DIRECTIONS » Repeat exactly, and only, the lines running from the one that holds "ارشيف الاخبار (286, 2492)" to the end of the records.
(THE RECORDS)
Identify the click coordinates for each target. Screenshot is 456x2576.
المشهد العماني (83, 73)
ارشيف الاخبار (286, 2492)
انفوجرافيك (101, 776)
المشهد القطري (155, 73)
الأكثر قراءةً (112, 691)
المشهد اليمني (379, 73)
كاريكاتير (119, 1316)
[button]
(End THE RECORDS)
EXERCISE RESPONSE »
ارشيف الاخبار (286, 2492)
انفوجرافيك (101, 776)
المشهد القطري (155, 73)
الأكثر قراءةً (112, 691)
المشهد اليمني (379, 73)
كاريكاتير (119, 1316)
[button]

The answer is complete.